*** Opening INPUT MATERIAL ***
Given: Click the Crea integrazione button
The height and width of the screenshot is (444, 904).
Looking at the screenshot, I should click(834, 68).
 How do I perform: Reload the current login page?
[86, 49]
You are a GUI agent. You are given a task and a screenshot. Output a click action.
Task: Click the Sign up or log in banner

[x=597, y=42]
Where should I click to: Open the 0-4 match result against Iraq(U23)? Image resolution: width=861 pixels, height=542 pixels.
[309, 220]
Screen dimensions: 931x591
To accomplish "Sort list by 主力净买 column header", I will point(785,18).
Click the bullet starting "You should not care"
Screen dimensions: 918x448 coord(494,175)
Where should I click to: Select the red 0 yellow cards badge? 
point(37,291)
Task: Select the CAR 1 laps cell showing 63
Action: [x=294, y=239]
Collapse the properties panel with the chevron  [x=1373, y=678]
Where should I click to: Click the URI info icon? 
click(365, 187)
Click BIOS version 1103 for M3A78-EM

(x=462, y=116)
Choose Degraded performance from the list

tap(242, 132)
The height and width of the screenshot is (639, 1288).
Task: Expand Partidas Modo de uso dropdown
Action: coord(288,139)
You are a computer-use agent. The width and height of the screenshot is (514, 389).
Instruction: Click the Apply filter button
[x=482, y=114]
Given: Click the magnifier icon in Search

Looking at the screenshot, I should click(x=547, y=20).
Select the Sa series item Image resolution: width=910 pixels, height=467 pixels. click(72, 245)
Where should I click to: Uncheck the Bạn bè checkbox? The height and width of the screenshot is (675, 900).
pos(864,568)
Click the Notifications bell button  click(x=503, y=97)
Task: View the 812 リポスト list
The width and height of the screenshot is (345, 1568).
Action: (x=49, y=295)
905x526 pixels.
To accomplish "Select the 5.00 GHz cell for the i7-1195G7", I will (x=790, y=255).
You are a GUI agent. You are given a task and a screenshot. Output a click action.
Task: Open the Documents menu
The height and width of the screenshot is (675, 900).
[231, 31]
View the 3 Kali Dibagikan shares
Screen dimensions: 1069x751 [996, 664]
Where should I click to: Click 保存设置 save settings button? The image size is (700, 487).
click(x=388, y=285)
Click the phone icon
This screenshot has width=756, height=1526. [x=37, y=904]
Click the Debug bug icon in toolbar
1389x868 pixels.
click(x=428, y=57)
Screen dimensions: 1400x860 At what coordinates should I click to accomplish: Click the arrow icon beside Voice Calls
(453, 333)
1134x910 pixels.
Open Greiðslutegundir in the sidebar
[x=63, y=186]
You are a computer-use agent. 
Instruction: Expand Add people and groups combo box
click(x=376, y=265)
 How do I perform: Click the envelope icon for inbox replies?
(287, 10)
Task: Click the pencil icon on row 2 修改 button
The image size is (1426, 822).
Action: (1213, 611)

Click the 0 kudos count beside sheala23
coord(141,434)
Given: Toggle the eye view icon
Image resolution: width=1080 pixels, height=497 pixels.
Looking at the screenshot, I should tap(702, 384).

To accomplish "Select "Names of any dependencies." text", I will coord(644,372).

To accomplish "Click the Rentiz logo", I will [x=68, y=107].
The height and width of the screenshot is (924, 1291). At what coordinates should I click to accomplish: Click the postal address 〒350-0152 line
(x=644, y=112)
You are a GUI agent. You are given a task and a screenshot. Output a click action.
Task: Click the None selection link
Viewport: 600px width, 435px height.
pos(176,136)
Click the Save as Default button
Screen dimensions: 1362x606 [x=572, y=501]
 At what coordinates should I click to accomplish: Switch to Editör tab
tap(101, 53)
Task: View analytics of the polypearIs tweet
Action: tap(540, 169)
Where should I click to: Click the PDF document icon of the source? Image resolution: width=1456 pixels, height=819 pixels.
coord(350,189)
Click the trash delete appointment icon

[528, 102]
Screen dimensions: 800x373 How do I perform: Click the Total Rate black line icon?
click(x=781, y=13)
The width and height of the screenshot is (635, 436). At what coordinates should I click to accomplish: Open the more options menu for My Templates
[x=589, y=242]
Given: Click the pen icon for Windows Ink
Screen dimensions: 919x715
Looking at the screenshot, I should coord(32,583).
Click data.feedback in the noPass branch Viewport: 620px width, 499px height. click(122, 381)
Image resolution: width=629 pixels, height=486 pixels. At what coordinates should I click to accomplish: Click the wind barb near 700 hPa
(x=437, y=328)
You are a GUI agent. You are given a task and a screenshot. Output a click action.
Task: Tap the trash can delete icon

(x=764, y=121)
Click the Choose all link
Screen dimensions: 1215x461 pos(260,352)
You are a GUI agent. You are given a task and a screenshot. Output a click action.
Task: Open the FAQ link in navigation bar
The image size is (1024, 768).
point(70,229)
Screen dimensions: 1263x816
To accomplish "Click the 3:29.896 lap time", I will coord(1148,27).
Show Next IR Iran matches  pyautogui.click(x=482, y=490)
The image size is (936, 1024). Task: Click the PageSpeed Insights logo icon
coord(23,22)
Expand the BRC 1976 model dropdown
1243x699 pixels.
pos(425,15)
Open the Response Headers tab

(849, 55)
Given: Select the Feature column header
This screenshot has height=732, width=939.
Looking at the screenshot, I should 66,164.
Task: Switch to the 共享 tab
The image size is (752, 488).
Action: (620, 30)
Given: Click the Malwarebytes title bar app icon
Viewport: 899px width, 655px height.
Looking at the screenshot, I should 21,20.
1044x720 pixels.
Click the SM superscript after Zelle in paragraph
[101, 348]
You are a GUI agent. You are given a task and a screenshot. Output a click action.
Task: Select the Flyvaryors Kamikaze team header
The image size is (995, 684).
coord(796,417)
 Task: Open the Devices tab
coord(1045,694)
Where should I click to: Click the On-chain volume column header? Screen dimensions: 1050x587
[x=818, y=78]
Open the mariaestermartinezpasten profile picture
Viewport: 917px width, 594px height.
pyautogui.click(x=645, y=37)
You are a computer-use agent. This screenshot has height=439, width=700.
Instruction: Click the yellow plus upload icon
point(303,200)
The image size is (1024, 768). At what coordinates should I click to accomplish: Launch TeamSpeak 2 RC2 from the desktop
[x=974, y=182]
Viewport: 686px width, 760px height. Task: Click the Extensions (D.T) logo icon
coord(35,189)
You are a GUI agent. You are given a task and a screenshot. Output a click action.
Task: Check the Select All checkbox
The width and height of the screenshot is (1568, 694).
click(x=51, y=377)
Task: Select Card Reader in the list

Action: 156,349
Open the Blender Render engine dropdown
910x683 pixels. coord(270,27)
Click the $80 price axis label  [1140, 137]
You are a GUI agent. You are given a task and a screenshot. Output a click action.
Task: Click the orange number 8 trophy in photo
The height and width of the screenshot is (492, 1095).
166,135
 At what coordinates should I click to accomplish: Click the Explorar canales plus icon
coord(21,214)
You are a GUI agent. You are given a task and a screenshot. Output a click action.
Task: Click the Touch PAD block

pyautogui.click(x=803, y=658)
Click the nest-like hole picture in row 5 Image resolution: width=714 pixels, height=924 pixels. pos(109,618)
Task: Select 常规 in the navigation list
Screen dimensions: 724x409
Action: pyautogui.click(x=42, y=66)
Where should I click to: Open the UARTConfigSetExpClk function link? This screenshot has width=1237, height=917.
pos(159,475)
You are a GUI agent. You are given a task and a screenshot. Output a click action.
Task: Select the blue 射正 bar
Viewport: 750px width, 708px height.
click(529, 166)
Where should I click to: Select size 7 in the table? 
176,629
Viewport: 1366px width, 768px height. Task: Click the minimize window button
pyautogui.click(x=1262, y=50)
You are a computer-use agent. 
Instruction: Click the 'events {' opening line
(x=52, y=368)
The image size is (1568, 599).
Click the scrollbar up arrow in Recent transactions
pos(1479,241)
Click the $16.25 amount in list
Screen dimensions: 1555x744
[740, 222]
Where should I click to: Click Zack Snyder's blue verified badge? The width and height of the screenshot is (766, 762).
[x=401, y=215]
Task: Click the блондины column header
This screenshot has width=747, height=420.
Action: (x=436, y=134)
*** Closing INPUT MATERIAL ***
**YOUR TASK**. Beginning at the line with "Task: Select 常规 in the navigation list" and stopping after the line with "Click the $16.25 amount in list", please write out every line of the data above exactly and nothing else.

**ANSWER TO THE EXERCISE**.
Task: Select 常规 in the navigation list
Screen dimensions: 724x409
Action: pyautogui.click(x=42, y=66)
Where should I click to: Open the UARTConfigSetExpClk function link? This screenshot has width=1237, height=917.
pos(159,475)
You are a GUI agent. You are given a task and a screenshot. Output a click action.
Task: Select the blue 射正 bar
Viewport: 750px width, 708px height.
click(529, 166)
Where should I click to: Select size 7 in the table? 
176,629
Viewport: 1366px width, 768px height. Task: Click the minimize window button
pyautogui.click(x=1262, y=50)
You are a computer-use agent. 
Instruction: Click the 'events {' opening line
(x=52, y=368)
The image size is (1568, 599).
Click the scrollbar up arrow in Recent transactions
pos(1479,241)
Click the $16.25 amount in list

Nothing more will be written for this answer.